WASHINGTON, January 16, 2013 ― In an inept bid to protect ‘children’ from everything except lifelong poverty, New York state has passed into law the strictest gun control measures in the country. The legal definition of what constitutes an assault rifle was greatly broadened, to the extent of being ridiculous.
The style of hand-grip or the appearance of the end of the barrel – two features that have no impact on lethality – are enough to earn a rifle the stigma being labled an assault rifle. While the previous legal definition required two features from a rather long list, the presence of only one is now enough to make a rifle an assault rifle, and therefore banned.
New York residents are now required to register any existing firearms that are categorized as assault weapons per the new definition. Governor Cuomo has hinted that he may decide to impose further definitional changes in the future.
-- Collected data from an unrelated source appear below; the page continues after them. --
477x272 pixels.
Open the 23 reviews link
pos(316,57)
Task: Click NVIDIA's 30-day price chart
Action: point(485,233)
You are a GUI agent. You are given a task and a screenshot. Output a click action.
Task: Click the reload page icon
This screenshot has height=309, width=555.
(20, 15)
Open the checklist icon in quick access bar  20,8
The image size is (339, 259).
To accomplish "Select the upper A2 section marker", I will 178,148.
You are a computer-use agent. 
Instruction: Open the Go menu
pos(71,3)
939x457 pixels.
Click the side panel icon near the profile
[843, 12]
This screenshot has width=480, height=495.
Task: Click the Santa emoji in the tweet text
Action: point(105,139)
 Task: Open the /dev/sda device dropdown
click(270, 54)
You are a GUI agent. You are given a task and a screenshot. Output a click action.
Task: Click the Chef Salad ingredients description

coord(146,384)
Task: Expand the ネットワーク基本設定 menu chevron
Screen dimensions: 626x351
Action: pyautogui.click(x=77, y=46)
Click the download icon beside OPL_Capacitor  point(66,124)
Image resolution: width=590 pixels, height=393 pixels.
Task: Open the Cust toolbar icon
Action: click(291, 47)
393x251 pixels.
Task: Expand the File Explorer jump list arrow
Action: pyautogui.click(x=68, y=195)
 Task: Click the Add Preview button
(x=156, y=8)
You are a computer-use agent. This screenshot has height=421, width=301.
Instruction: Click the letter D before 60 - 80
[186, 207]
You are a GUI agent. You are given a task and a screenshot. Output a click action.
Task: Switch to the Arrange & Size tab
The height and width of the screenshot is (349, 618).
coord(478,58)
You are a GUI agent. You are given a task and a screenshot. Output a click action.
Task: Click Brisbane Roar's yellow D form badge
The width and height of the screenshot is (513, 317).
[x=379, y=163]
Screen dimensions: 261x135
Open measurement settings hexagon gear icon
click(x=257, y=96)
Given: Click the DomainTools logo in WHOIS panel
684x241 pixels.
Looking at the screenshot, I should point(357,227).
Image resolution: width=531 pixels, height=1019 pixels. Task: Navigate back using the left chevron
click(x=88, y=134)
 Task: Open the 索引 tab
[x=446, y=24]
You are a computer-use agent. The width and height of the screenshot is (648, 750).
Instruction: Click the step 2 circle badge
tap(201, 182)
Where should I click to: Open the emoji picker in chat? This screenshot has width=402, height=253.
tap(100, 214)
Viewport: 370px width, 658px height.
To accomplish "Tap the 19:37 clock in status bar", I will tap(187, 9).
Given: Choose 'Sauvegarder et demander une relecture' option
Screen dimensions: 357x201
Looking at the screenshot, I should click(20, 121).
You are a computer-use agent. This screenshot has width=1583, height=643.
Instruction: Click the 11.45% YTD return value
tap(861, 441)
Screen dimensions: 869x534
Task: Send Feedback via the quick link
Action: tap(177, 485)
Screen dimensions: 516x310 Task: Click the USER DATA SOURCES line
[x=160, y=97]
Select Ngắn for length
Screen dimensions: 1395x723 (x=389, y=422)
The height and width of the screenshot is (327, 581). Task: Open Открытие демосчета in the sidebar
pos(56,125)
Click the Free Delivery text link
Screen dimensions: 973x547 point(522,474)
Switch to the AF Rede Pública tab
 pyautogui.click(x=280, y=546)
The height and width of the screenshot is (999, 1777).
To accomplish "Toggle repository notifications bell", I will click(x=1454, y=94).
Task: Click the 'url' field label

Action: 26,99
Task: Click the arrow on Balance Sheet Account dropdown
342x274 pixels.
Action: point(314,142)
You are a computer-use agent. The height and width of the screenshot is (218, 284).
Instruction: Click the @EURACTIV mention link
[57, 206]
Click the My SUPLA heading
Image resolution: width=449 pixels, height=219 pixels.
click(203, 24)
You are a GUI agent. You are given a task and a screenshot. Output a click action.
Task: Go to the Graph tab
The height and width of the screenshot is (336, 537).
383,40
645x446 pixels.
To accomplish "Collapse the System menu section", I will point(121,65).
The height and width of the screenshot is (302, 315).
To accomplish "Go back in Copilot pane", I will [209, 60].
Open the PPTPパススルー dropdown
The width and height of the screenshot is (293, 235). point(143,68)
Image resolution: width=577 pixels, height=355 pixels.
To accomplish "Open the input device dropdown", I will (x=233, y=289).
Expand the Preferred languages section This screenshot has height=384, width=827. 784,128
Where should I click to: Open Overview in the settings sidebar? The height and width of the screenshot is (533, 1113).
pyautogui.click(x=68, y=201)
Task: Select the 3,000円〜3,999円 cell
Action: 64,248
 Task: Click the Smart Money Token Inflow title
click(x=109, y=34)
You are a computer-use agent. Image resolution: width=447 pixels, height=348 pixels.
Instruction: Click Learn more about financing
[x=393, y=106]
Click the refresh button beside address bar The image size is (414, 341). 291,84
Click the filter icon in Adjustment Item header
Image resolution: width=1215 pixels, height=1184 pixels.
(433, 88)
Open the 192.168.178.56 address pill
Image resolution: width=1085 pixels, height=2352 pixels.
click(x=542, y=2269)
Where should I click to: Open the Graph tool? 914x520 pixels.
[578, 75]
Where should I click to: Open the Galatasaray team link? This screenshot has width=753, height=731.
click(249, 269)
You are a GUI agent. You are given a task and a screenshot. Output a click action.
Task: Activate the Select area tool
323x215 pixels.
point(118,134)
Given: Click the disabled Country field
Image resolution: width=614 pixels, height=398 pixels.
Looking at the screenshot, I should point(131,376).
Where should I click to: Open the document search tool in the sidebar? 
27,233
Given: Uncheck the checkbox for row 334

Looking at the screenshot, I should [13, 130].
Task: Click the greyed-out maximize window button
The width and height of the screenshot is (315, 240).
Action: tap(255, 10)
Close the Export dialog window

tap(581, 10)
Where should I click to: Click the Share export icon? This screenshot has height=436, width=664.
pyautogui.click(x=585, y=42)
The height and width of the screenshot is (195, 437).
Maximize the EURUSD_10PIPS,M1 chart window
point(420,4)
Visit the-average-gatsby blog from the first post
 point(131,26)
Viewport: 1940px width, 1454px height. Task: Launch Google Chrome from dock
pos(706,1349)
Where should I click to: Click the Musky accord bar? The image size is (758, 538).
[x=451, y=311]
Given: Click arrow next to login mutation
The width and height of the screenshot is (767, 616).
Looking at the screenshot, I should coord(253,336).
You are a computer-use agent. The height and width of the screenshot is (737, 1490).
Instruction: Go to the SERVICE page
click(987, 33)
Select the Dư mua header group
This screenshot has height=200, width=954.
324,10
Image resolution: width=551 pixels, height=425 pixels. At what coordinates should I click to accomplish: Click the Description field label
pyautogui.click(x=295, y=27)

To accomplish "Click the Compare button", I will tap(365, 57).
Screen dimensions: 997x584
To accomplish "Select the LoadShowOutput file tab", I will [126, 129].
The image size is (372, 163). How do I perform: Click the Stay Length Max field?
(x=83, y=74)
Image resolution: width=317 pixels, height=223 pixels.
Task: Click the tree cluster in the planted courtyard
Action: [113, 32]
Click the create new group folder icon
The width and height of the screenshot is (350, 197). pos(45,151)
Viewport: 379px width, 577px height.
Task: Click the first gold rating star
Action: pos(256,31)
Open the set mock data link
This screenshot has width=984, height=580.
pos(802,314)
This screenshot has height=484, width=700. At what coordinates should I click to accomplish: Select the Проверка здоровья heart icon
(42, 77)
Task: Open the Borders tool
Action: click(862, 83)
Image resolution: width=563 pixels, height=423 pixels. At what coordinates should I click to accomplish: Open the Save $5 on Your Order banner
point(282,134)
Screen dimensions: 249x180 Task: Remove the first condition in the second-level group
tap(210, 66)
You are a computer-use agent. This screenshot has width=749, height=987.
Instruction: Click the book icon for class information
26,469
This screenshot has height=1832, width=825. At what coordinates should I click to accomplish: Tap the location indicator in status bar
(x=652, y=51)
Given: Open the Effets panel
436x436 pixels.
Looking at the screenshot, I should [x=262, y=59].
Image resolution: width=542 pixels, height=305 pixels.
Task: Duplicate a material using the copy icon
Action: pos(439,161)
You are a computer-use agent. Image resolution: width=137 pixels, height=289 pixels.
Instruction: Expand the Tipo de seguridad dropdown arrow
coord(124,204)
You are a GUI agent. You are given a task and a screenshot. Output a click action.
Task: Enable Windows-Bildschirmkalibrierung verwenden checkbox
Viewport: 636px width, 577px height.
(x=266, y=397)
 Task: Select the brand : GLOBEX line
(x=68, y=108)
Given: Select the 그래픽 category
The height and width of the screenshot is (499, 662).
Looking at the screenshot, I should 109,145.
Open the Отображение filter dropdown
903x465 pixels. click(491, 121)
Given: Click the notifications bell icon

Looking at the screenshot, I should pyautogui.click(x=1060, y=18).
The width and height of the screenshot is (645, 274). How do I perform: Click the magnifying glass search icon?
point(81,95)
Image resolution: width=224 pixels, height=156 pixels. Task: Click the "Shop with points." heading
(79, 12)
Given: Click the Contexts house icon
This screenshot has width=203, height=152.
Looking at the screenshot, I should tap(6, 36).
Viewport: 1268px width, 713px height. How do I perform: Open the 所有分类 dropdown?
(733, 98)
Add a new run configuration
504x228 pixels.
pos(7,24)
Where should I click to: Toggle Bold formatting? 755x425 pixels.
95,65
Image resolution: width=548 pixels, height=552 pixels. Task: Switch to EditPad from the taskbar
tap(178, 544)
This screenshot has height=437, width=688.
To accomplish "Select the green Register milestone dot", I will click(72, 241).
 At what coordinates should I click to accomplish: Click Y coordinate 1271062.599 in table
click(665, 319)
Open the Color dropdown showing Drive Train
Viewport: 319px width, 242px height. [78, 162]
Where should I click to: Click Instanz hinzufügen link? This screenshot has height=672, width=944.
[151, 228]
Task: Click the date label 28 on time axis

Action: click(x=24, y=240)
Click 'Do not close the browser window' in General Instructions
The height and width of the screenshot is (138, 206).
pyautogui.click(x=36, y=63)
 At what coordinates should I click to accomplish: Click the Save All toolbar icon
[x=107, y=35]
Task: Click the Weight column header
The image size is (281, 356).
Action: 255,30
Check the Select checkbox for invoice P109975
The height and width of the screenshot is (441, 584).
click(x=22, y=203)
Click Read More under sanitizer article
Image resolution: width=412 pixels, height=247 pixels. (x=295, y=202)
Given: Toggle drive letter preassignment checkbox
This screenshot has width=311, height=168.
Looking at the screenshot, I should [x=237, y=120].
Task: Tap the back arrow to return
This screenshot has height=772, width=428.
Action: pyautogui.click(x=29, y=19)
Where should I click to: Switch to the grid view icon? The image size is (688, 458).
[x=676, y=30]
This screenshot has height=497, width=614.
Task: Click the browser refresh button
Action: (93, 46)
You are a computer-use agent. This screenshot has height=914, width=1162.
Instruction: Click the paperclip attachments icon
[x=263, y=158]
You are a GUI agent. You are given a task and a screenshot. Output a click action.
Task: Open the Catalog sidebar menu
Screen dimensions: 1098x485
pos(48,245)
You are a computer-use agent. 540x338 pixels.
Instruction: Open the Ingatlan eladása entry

The law reduces the maximum capacity magazine to seven bullets, down from nine. It also requires background checks for ammunition purchases, and sales must be reported to the state with details including the amount of ammunition purchased. This will facilitate later detention of the purchaser.
A very poorly thought out, blanket approach has been taken to address mental health concerns. The law requires therapists to report to the state any of their patients who have a pulse so that they can be denied the right to purchase firearms, and so that any firearms they currently own can be seized.
The law does stipulate that the patient present a “threat,” but therapists are unlikely to take many chances that they will be held liable if a patient shoots someone. The Hippocratic oath now includes a “cover your rear” provision.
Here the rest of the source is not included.